基础知识：Bayesian Principle:（查询书《模式分类》第二章

Task 1

According to the above principle and theory in section 2.2, design a Bayesian classifier for the classification of two classes of patterns which are subjected to Gaussian normal distribution and compile the corresponding programme codes.  

What we have: 1. two classes and the data in this two classes; 2. four loss paras 3.prior probability of two classes

    Teacher has given us the data ,the loss parameters and the prior probability. So we just need to calculate the P(x|wi) to get the P(wi|x).

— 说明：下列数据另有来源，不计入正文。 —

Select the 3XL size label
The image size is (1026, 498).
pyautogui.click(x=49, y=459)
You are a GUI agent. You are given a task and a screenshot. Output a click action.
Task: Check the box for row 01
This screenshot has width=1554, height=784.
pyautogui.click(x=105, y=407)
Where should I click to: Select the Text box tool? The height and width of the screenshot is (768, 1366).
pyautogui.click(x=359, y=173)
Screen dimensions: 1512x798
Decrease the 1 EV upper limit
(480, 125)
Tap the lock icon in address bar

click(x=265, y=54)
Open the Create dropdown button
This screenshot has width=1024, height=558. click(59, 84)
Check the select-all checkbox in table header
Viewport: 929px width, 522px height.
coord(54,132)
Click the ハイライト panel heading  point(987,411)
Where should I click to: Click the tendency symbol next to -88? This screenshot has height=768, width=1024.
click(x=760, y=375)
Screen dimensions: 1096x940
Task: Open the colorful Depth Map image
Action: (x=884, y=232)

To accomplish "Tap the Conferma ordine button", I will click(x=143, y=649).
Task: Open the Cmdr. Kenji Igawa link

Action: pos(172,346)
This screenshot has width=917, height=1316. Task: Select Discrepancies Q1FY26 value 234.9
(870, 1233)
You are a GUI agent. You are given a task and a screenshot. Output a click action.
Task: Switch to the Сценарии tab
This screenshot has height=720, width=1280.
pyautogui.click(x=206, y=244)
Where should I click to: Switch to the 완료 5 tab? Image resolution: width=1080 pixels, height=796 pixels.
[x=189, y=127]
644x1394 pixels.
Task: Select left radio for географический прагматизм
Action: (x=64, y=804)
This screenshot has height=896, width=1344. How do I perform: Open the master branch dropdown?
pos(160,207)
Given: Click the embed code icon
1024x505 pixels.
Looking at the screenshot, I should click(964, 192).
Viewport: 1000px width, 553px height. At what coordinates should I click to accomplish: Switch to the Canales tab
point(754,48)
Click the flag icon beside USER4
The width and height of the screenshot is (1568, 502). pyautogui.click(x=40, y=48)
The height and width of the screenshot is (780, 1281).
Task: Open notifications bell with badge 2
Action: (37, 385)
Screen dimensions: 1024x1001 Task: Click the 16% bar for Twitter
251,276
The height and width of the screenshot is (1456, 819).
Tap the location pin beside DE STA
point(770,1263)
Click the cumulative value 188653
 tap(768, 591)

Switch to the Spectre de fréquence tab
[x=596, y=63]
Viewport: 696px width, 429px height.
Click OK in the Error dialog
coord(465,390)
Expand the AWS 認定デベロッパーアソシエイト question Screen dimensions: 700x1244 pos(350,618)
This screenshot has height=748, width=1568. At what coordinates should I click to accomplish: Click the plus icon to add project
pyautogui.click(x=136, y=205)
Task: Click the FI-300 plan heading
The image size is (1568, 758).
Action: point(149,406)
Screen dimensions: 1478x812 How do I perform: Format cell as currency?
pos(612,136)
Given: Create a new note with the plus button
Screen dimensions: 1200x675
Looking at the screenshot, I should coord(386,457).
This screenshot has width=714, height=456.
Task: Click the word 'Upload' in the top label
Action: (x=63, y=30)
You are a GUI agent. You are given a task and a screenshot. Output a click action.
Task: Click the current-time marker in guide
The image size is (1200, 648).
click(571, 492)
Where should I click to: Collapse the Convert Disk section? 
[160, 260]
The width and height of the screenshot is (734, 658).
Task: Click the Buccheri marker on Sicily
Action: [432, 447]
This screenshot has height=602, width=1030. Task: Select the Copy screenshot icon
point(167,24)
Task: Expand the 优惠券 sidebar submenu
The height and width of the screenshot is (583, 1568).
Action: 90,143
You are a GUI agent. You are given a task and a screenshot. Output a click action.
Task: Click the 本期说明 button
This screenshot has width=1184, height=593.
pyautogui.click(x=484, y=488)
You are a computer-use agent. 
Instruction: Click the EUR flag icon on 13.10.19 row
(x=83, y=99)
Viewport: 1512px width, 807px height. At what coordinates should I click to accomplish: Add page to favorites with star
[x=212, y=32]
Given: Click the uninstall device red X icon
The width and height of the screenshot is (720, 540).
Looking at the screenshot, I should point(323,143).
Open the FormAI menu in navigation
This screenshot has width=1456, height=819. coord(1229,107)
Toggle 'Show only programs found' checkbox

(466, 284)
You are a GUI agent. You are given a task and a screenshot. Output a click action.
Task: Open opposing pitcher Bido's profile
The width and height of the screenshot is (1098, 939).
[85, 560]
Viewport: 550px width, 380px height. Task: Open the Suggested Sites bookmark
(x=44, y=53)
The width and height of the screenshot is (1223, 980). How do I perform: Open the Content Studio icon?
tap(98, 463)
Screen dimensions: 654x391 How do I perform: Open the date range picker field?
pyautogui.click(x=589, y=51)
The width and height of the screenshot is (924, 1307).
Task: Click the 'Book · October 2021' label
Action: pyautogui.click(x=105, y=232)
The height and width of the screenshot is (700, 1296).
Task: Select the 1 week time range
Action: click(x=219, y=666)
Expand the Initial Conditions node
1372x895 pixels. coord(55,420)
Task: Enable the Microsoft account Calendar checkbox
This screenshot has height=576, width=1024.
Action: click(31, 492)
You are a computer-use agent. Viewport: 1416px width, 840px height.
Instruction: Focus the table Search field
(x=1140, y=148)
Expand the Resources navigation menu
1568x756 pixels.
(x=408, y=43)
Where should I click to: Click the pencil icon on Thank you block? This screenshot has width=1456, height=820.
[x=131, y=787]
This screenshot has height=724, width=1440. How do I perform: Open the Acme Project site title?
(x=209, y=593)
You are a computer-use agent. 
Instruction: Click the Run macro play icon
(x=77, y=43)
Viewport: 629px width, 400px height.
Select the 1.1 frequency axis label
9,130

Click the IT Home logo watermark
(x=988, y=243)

I decided to use the normal distribution to calculate the conditional probability(the parameters of the normal distribution were calculated according to the given data).  Here is my code:

import math
import matplotlib.pyplot as plt
import numpy as np

#'''This part is used to define classes which has attributes the average and the variance'''
class w:  
    def __init__(self, data, prob):
        self.mu = 0
        self.sigma = 0
        self.data = data  # a list of data
        self.priProb = prob  # prior probability
        bar = 0
        for i in self.data:
            self.mu += i
        self.mu = self.mu / len(self.data)
        for i in self.data:
            bar += (i - self.mu) ** 2
        self.sigma = math.sqrt(bar / len(self.data))

#'''used to caculate the conditional probability'''
def condProb(mu, sigma, x):   # input the number and return the conditional prob
    condp = 1/(2.5066*sigma) * math.exp(-0.5*(x-mu)**2/sigma**2)
    return condp

#'''calculate the posterior probability'''
def postProb(x, w1, w2):  # input the number and the class, suppose there are two classes
    num = condProb(w1.mu, w1.sigma, x) * w1.priProb
    den = condProb(w1.mu, w1.sigma, x) * w1.priProb + condProb(w2.mu, w2.sigma, x) * w2.priProb
    return num/den

#'''The most important  part: smallest risk Bayesian Classifier'''

def classify(x, cls):  # a list of unclassified object, two classes
    result = []
    for i in x:
        risk = []
        risk.append(condProb(cls[0].mu, cls[0].sigma,i) * cls[0].priProb * 6)
        risk.append(condProb(cls[1].mu, cls[1].sigma,i) * cls[1].priProb * 1)
        if min(risk) == risk[0]:
            result.append(2)
        else:
            result.append(1)
    return result

下次再更二维空间上的贝叶斯分类器设计，比较复杂，我还要去复习复习基础知识....